- Born: 7 September 1985
- Died: October 9, 2025 (aged 40)
- Citizenship: Namibia
- Occupation: Human rights activist
- Years active: 2015–2025
- Organization: Wings to Transcend Namibia
- Known for: Campaigning for transgender rights in Namibia

= Jholerina Brinnette Timbo =

Namibian transgender activist (1985–2025)

Jholerina Brinnette Theodora Timbo (7 September 1985 – 9 October 2025), also known as Madam Jholerina, was a Namibian human rights activist. She was the founder of Wings to Transcend Namibia, a transgender advocacy and lobbying group, serving as its chairperson between 2015 and 2020.

== Biography ==
Timbo was born on 7 September 1985 into a Christian family. Her father died in a car crash in 1997, following which she was raised by her mother and stepfather. After finishing her schooling, Timbo trained as a chef.

Timbo came out as a trans woman in 2008. She was supported by her mother and stepfather, with her mother later leaving the church Timbo was raised in when members discussed arranging a "witch hunt" for LGBTQ people. Inspired by Namibian trans activists, including Deyoncé and Mama Africa, in October 2015 Timbo launched the non-governmental organisation Wings to Transcend Namibia, based in Windhoek. Timbo described the organisation's mission as a transgender equivalent to the Namibian LGBTQ organisation Outright Namibia that lobbied local government, civil society groups and policymakers on the rights and needs of transgender people, as well as educating Namibians about gender and sexual orientation. Wings to Transcend Namibia was officially registered as an NGO in 2018.

Timbo criticised the lack of gender affirming care available in Namibia, as well as the lack of legal recognition of transgender people. She described responses to transgender people by officials, medical staff and police as being influenced by the Namibian government and the church in Namibia and their "promotion" of homophobia and transphobia.
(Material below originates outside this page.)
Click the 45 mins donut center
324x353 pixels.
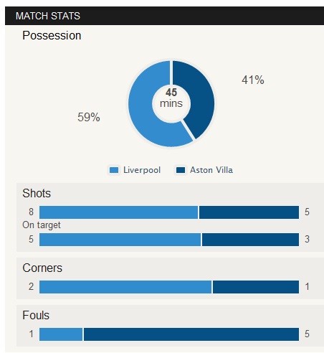171,98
Through her role with Wings to Transcend Namibia, she has spoken at standing committees in the Namibian parliament, and submitted shadow papers to the United Nations on the experiences of the transgender community in Namibia.

In 2016, Timbo was part of the Young African Leaders Initiative by the United States' Department of State. In 2018, she was named a Mandela Washington Fellow. Timbo served on the grant making panel of the International Trans Fund in 2023 and 2024.
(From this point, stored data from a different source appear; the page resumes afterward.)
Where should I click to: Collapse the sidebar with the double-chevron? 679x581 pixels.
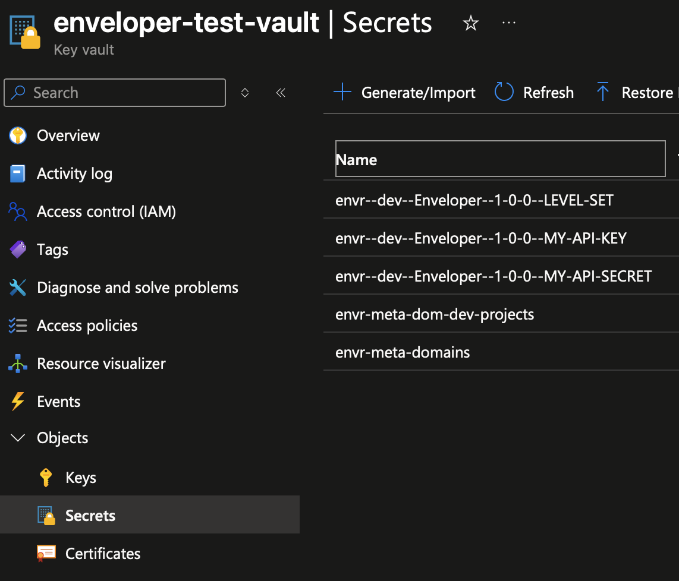tap(280, 93)
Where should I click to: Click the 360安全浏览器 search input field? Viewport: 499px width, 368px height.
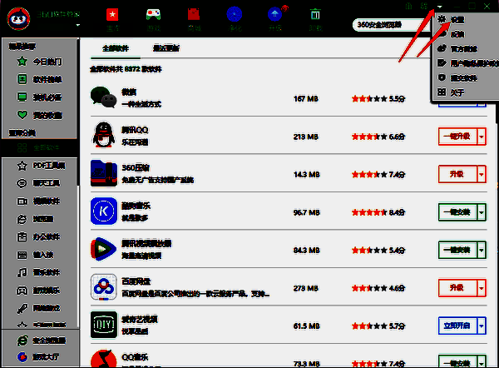pos(390,25)
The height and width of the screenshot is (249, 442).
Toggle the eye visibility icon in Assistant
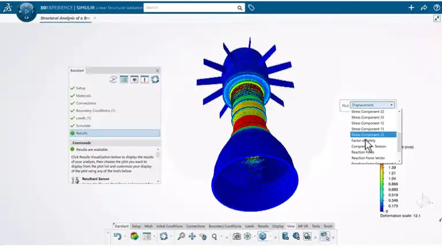pos(134,80)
In June 2016, Timbo spoke at the inaugural edition of Swakopmund Gay Pride. In August 2019, she spoke at the launch of the Proudly African and Transgender exhibition at the University of the Western Cape in South Africa. During the COVID-19 pandemic, Timbo worked with medical staff to support them in their understanding and treatment of transgender patients.

Timbo praised the "younger generation" of LGBTQ activists, including Kourtney Reinecke, Omar van Reenen and Arila Garaj, as being "more radical" than her own generation, whom she described as being "very diplomatic".

Timbo died on 9 October 2025 at the age of 40, of undisclosed causes. Her death was announced by Wings to Transcend Namibia, who described her as the "heartbeat" of the transgender community in Namibia, and a "guiding light" of the country's LGBTQ movement. Equal Namibia described Timbo as a "trailblazer", stating her legacy "lived on" in the generation of younger transgender people she inspired.

Regionally, Pan Africa ILGA paid tribute to Timbo's leadership, courage and "unwavering belief" in justice. The International Trans Fund released a statement saying it was "deeply saddened" to learn of Timbo's death, and described her as an "elder" of the Namibian transgender community.